O tropicalismo floresceu em várias formas de arte como televisão, discos, espetáculos e festivais. Tentaram a ensinar o povo a expor as indeterminações do país. Alargaram o limite da música, e amplificaram as possibiliades do arranjo, da vocalização e também a apresentação. Há muitas situações atuais onde podemos encontrar notícias e mensagens do Tropicalismo, como por exemplo o grupo “Fala Mansa”, com a canção Tô rindo a toa, que nos refere à canção Alegria, alegria de Caetano. Ambas pregam o uso da alegria contra as indisposições da vida. Em 2001, durante a abertura do evento Perhapiness, foram apresentados os Clipoemas Pixel et Circenses e Soneto. Já o nome é uma clara referência ao Tropicalismo e aos Mutantes com o LP deles,Tropicalia, Panis et Circenses. Os compositores nesta colaboração apresentaram poemas em forma de clipes. Ambos representaram que o novo pode ser criado, mas sempre vai ter como base o antigo, já criado.

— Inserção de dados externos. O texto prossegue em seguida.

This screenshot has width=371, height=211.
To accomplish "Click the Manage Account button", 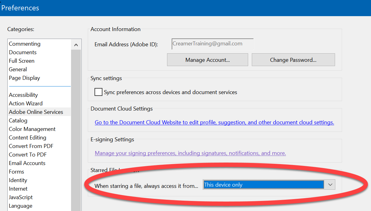I will [208, 60].

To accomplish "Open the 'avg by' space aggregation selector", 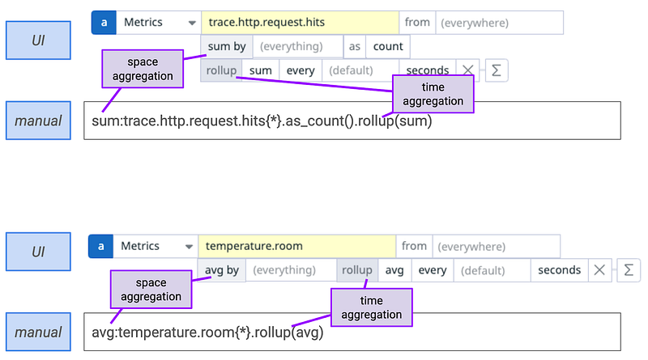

A dificuldade é encontrar bandas, músicos ou artistas que não tenham sido inspirados por este movimento. Muitos tem as mesmas ideias de liberdade, que é uma das chaves mais importantes do tropicalismo. A intenção da arte brasileira em áreas específicas foi a de modernizar e actualizar a forma, assim como o conteúdo: abri-lo às influências externas, preservando o carácter tão específico do Brasil. Uma chave que abre novas portas, novos pontos de vista, novas ideias, faz perguntas ousadas e portanto, começa um diálogo sobre as coisas. Começa um diálogo e pergunta o que é a coisa certa para fazer, depois do qual continua ação e reação. É triste e questionável, pois hoje em dia não há um movimento como tropicalismo. A mídia de hoje se espalhou com um nível completamente diferente. As notícias se distribuem por todo o planeta em questão de segundos e fotos com vídeos ficam virais em questão de dias. Existem inúmeras coisas contra as quais as pessoas protestam e com as quais não concordam, mas não há um tal grupo de pessoas, artistas ou apenas músicos que seriam capazes de unir-se e protestar duma maneira tão forte e especial como os Tropicalistas.